We couldn't see a soul until some enterprising youths hooked up a flourescent tube light fixture to a portable generator. The roar of the gas powered engine couldn't compete with the vigorous singing by men in loin cloths, women in tapa cloth skirts and face paint. Modern technology illuminating some ancient rites of hospitality.
Village life is sort of familiar to me; but every time I find myself in these situations I feel like I've been sucked through a knot hole. We gathered in a thatched shelter to eat our dinner. In my mind I grappled with the things which set Westerners to jabbering: mud, mosquitoes (malaria!), crocodiles and sore bums from long hours on unpadded seats. I tried to act cool as I took in the latrine, spoon-sharing, the common cup at dinner--not enough to go around, so use your neighbor's! Meanwhile my hosts admired my sandals, urged me to eat more of--what was it? They asked "Where is America? So are you English or Australian?" I wonder did Lewis Carroll ever visit a small tropical village?
I awoke the next morning to a rain drenched scene, in a hut high on a hill top. Below was the village and we could see the makeshift church built of tarps and palm branches. The regular chapel was not deemed big enough for the expected crowd. A long line of young women was snaking from the river bank to the church. Each had a basin on her head. "What'er they doin'?" I asked. Rain had flooded the sanctuary and they were filling the low places with sand. Mud caked the hem of my habit and squelched between my toes as we processed into the church for the great day. Not only was it Charles' Life Profession, but it was the village church's patronal festival and the Archbishop's first visit. At breakfast they'd asked me to be the preacher on this great day.
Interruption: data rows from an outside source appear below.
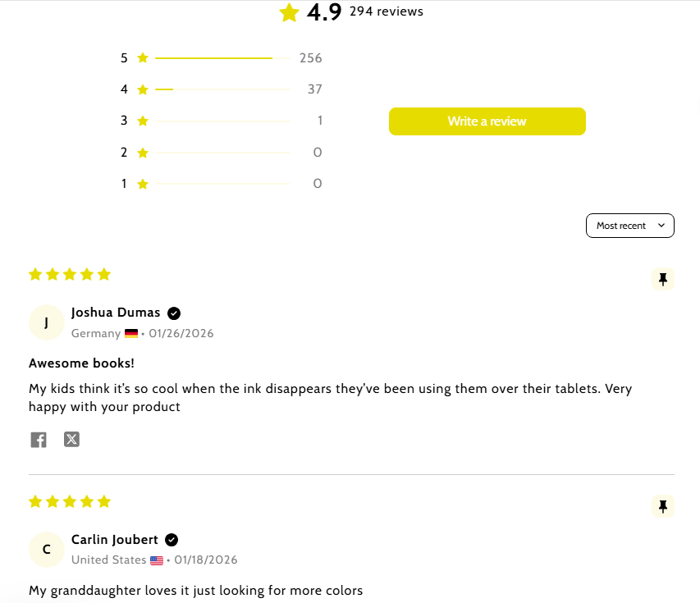
Task: Click pin icon on Joshua Dumas review
Action: pyautogui.click(x=663, y=280)
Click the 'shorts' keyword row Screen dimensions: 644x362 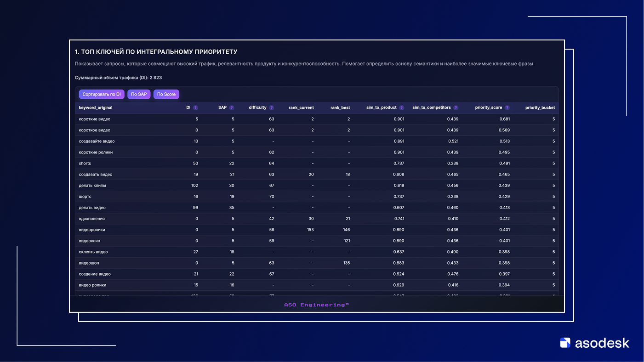coord(85,164)
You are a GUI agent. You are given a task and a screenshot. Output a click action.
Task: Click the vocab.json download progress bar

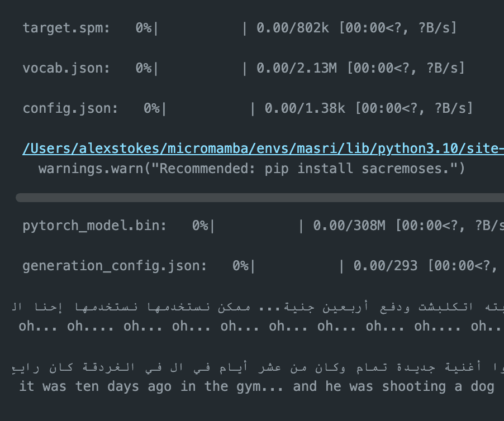click(x=199, y=68)
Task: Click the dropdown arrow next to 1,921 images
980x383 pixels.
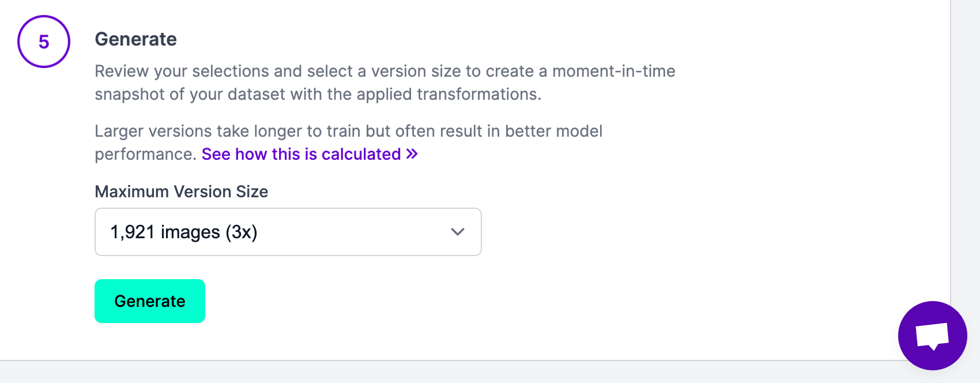Action: (x=458, y=232)
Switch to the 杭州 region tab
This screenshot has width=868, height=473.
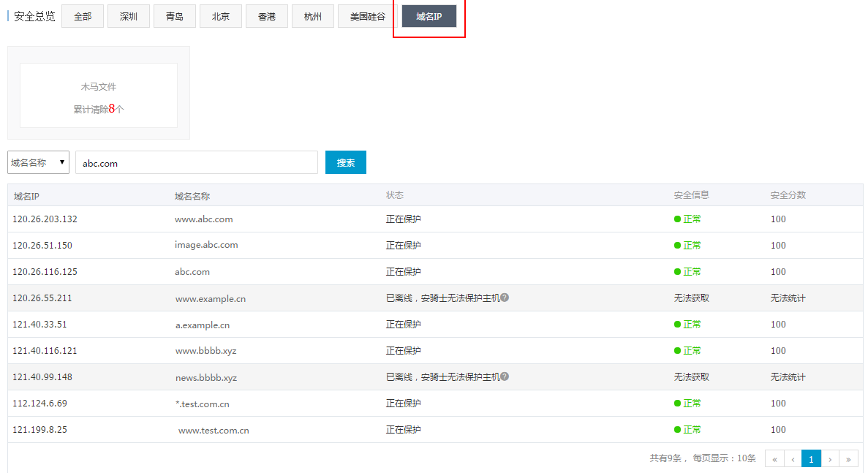tap(313, 16)
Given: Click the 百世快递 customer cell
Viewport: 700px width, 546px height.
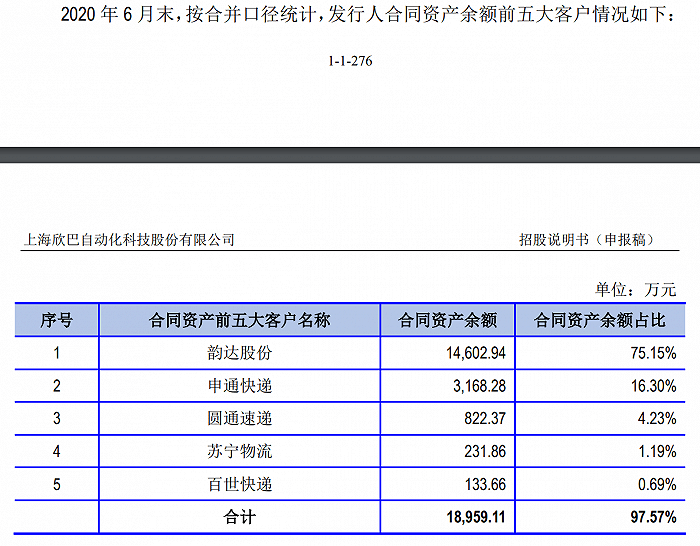Looking at the screenshot, I should click(239, 485).
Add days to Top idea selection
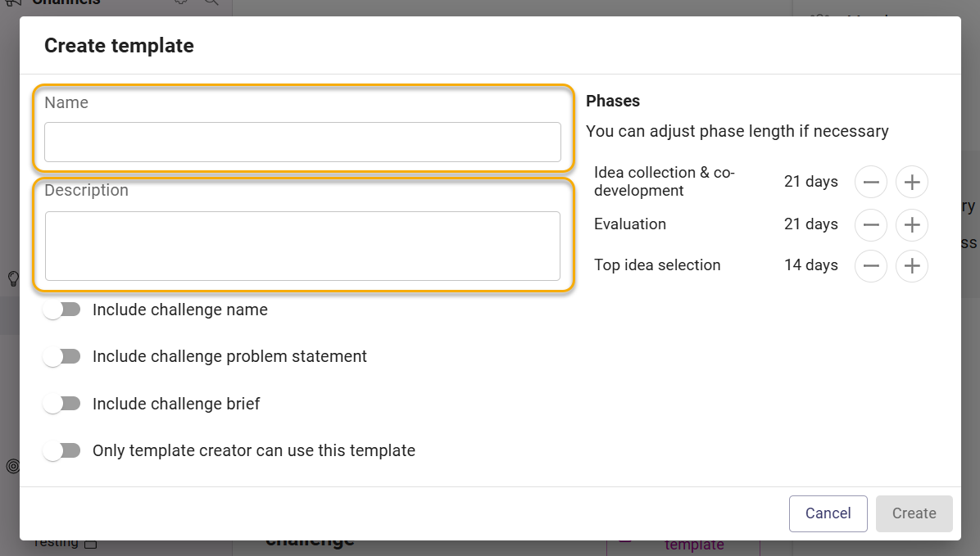The width and height of the screenshot is (980, 556). coord(912,265)
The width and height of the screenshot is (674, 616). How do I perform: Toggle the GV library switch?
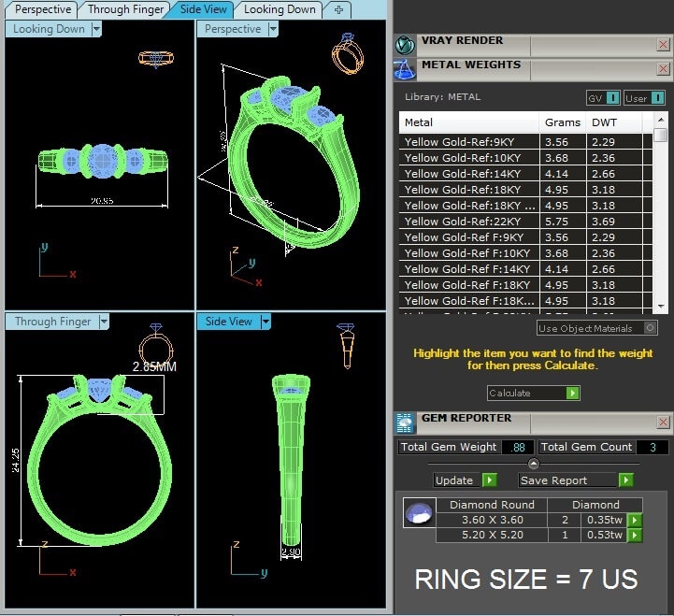(x=602, y=97)
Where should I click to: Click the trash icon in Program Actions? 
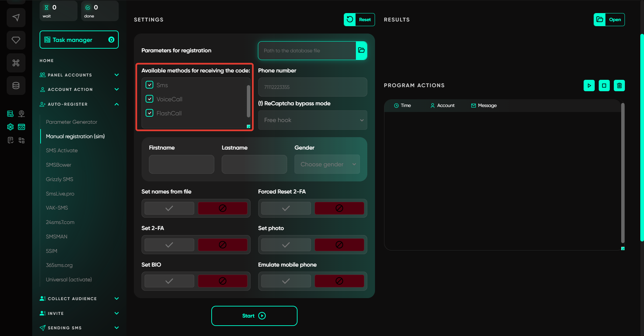[619, 86]
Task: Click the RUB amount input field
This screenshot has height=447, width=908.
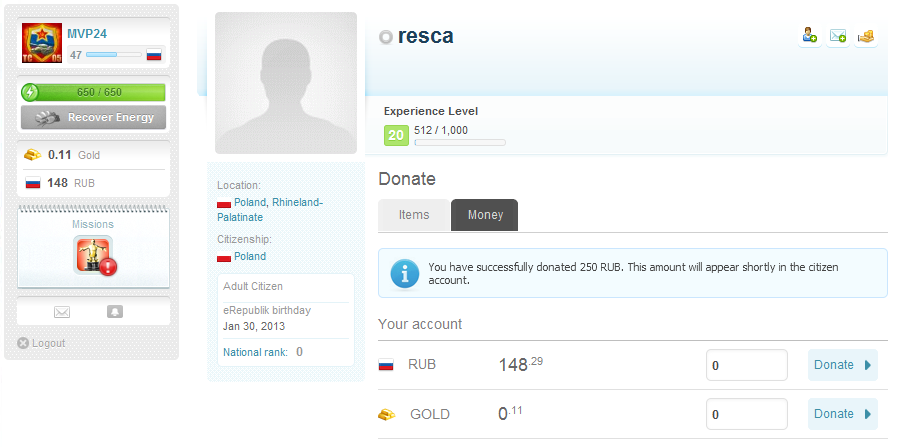Action: [746, 365]
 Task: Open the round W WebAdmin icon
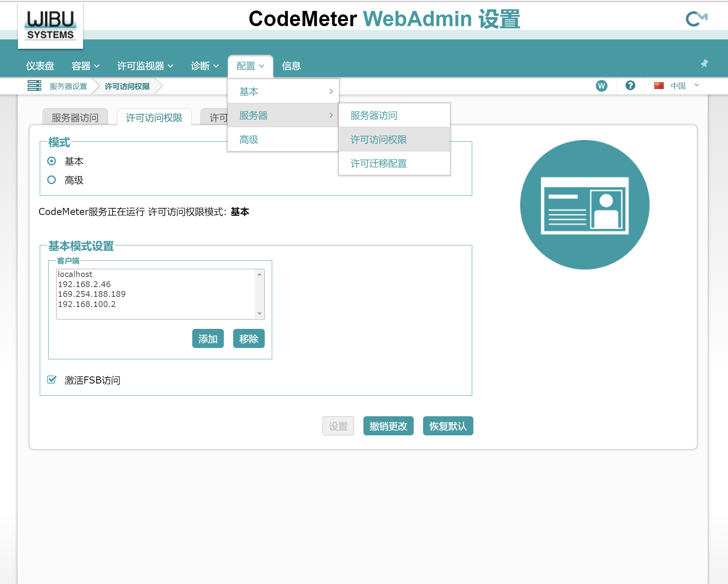pos(601,86)
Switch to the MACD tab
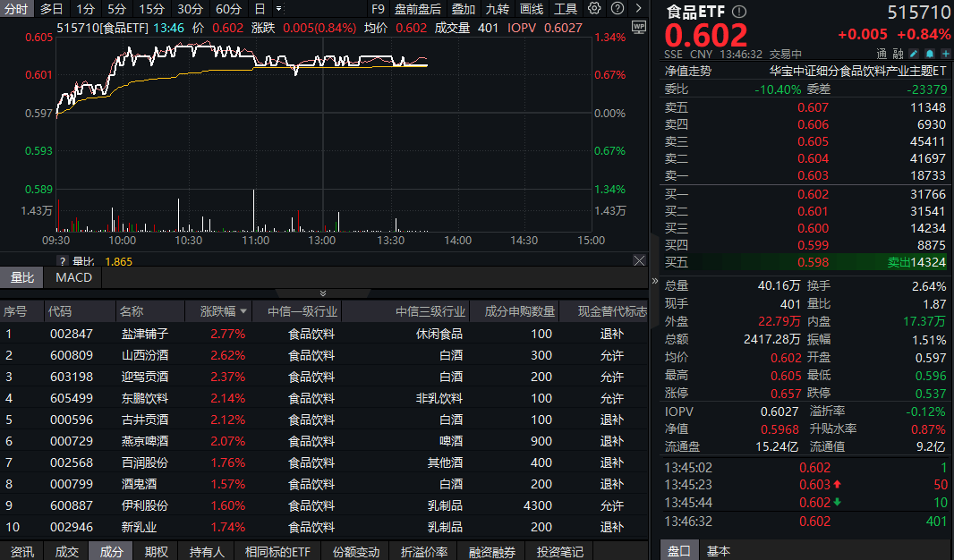Viewport: 954px width, 560px height. (73, 277)
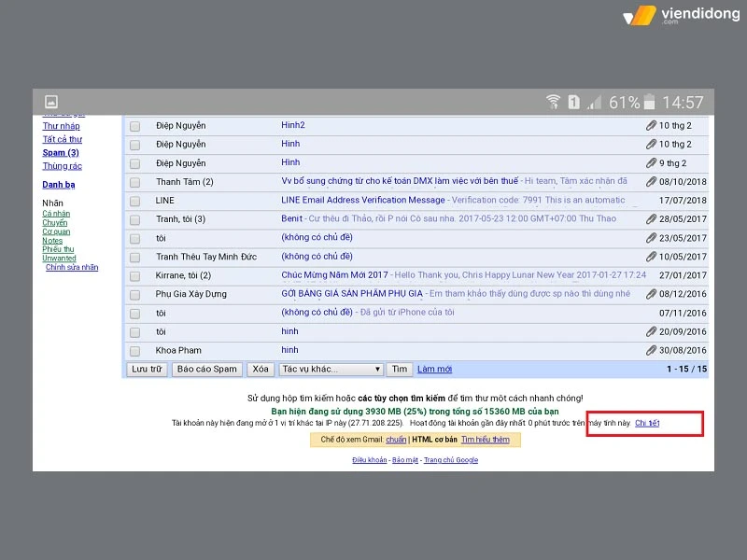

Daunted, we nevertheless proceeded: thurifer, crucifer, torchbearers, Archbishop and friars in high church Anglican regalia. Everyone else in feathers and leaves and bits of bark, including two young women attendants for the Archbishop. Br. Charles wore a magnificent crown fashioned from the beaks of the Horned-Bill (?? that's what they told me--some kind of big bird) and feathers from a casuary bird. "It's probably the only moment of glory you'll ever get," the Archbishop quipped. "Enjoy it." He was escorted up to the Archbishop by his father's youngest brother. I spoke, trying not to make too many parenthetical remarks and unnecessary stories which is my default mode when I am trying to think of something to say. Not much needed to be said, as everybody was goggle-eyed at the thought of a man making a life profession of vows of poverty, chastity and obedience--no different from a crowd of teary aunts and cousins in New York, I thought. Nobody is too sure it is really the best idea but everybody wants to be in the spirit of the day. I hit joy, love and gratitude really hard.
The deed was done and we departed the by now steamy structure, rain having given way to full sun. I was not prepared for what greeted us at the door of the church: a pig trussed on a pole, laid on the ground; I was walking with the bishop and before I knew it an axe was buried in the pigs head, blood spraying everywhere. The people shouted and danced with joy. Swallowing hard, I walked along. It happened two more times. That was the moment I felt light years from home.
And yet the only reason I was there was because the same Gospel inspired me as it has Charles. The same stories of St. Francis, and friendship with a band of brown-robed men of every race and language and people and nation.
Won't you come and join our happy crew?